▶ [SET TASK]: Continue the commentary below on a third-party presidential ticket, picking up after its last sentence.

▶ [SELECTED EXTRACT]:

· · ·

Sounds great, right? A swift kick in the pants to politics as usual.

But don't be fooled.

A third-party candidacy is a shiny object, a bright bauble that is superficially appealing. But it's actually the last thing we need.

And by "we" I mean the sensible, still sane portion of the electorate (Democrats and Republicans alike) that wants to ensure above all that Donald Trump or some other truly extremist anti-democracy candidate doesn't become president again.

Some Democrats who had ties to No Labels have realized that the alternative-ticket plan is a bad idea, and have said so publicly in the last few days.

"No Labels is wasting time, energy and money on a bizarre effort that confuses and divides voters, and has one obvious outcome -- re-electing Donald Trump as president," said Rep. Abigail Spanberger, D-Va., last week.

There's nothing wrong with third parties in theory. The two major parties don't have a God-given right to a clear field. If another H. Ross Perot or Eldridge Cleaver or John Anderson or Henry A. Wallace or Strom Thurmond or George Wallace or Ralph Nader thinks they have something to offer, they're within their constitutional rights to try, as all those guys did.

And if Americans are unhappy with the major party candidates, they have the right to cast protest votes.

· · ·

▶ [SOURCE DATA]:

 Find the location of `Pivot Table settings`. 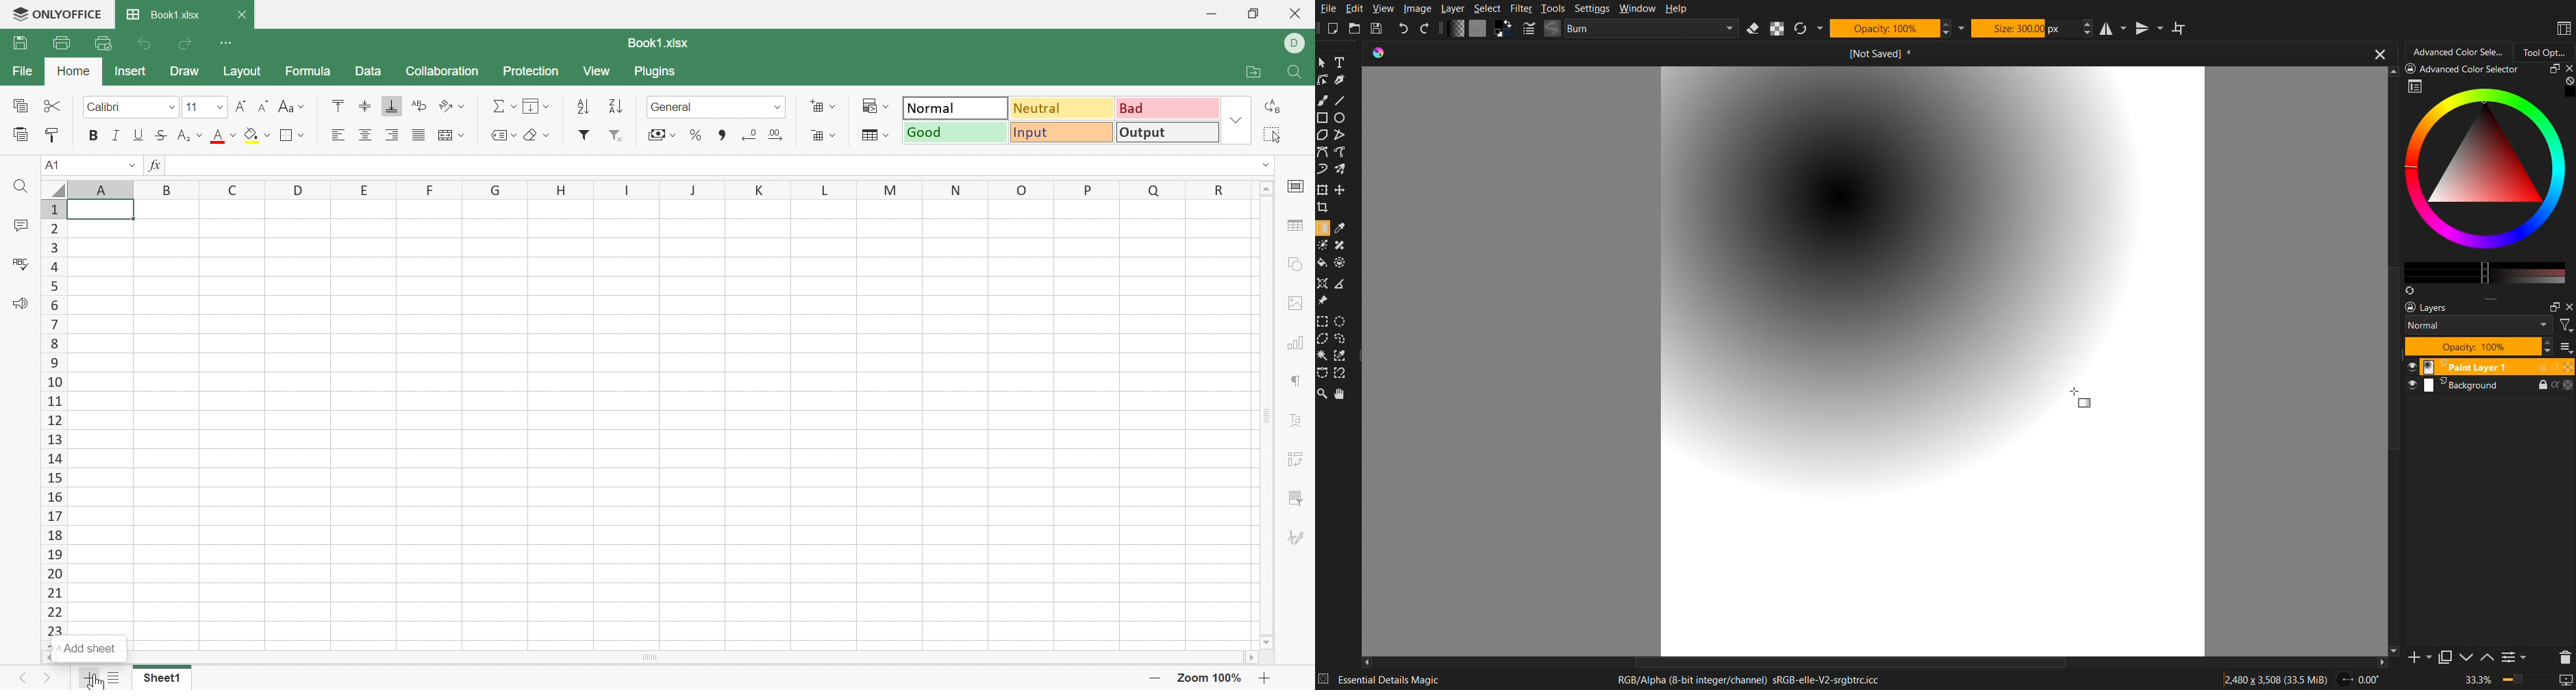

· · ·

▶ [ANSWER TO THE EXERCISE]:
But let's be clear: That's what this would be -- a protest vote. Third-party candidates don't win. They haven't in the past and they won't in 2024.

What they can do is reshape elections if they get enough votes. And in this case there's a good chance they'd reshape it in Trump's favor (or Ron DeSantis' or whoever becomes the Republican candidate).

Voting for a third-party candidate is an OK strategy if you really don't see much difference between the major-party candidates and want to register a protest.

But voters who feel that way about a Trump-Biden race need to face reality. The notion that Biden and Trump are comparable "extremists," one from the left and one from the right, is an outrageous and dangerous untruth.

There can be only one priority in 2024 if Trump is a candidate: making sure the country's fate is not put back into the hands of a man already proved to be reckless, undemocratic, dishonest, self-dealing and supportive of violence.